___ TEXT BLOCK ___
Favourite Creamy Veggie Pasta

Creamy Veggie Pasta

I spent many years eating a lot of pasta (and I still do eat a lot of pasta) exclusively with tomato based sauces. With melted cheese on the top (I think it was the melted cheese I wanted really, not the tomato based pasta!). And then a few months ago I realised that actually, I enjoyed creamy based pasta sauces too and so my allegiance has switched and this is my favourite pasta of the moment.

To my mind pasta has a lot going for it – reasonably cheap, keeps forever in the cupboard (sprouting, green potatoes I’m looking at you…), is quick and easy to make when I can’t be bothered to think after a day at work and is very versatile in terms of what you can put with it. Admittedly I don’t take advantage of that last aspect so much, sticking to what I’ve found I enjoy.

And this is what I’m enjoying the most at the moment. Soften courgette cut into half-moon shapes until lightly coloured in a little oil. Start the pasta cooking; your sauce won’t take long. When the courgette is soft and coloured, add frozen spinach and roasted peppers (I roast these in batches and freeze them for ease). Add a little water and bash the spinach until it defrosts. Add Philadelphia cheese, salt and pepper. Squash the cream cheese into the rest of the sauce ingredients until it melts and forms a creamy sauce. In the meantime add broccoli to the pasta pan – time depends on how large you cut the florets but I usually reckon about five minutes.
___
INSTRUCTION →
Using the creamy veggie pasta text, answer each question below.
(a) What kind of sauce did the author eat pasta with exclusively for many years?
(b) How does the author prepare the roasted peppers ahead of time?
(c) About how long does the author usually give the broccoli in the pasta pan?
___ RECORDED DATA ___
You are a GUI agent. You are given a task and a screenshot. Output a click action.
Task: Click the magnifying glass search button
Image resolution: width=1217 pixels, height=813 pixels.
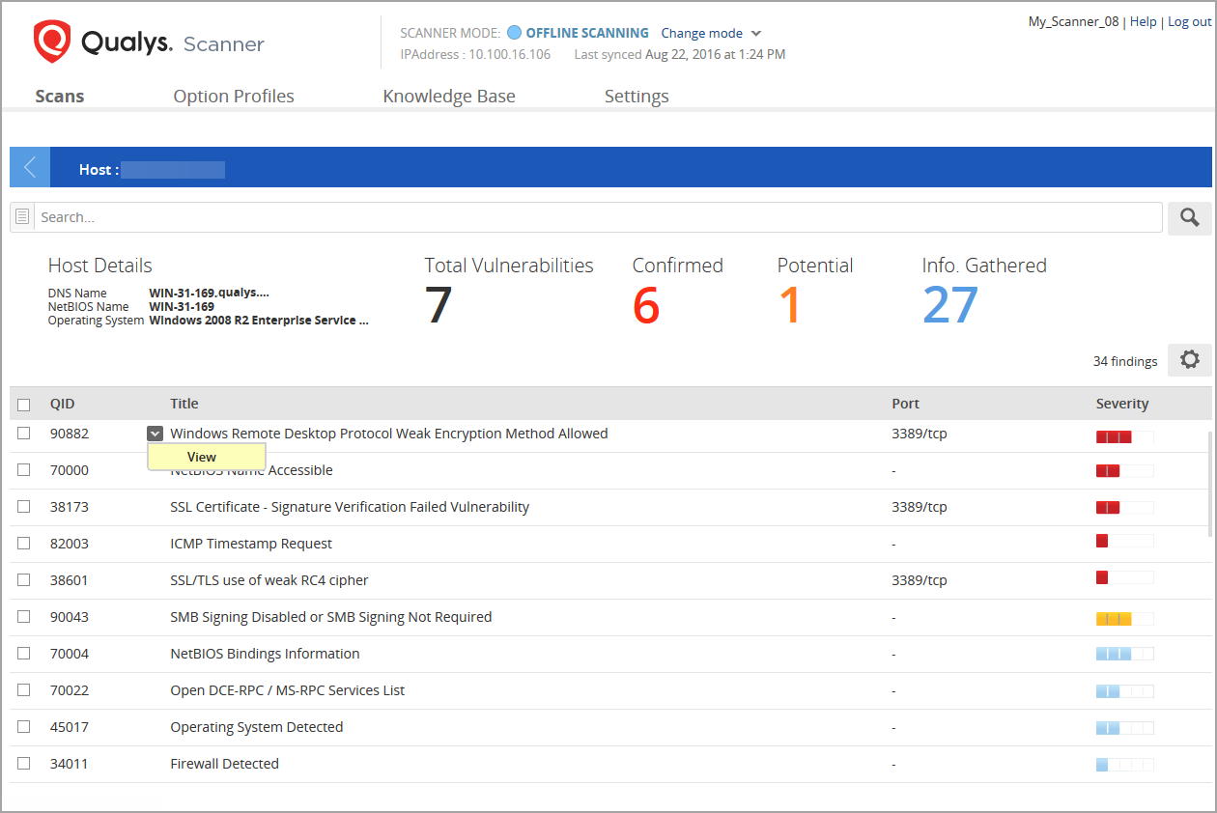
___
SOLUTION TO THE EXERCISE →
(a) Tomato-based sauces, with melted cheese on top.
(b) The author roasts them in batches and freezes them.
(c) About five minutes.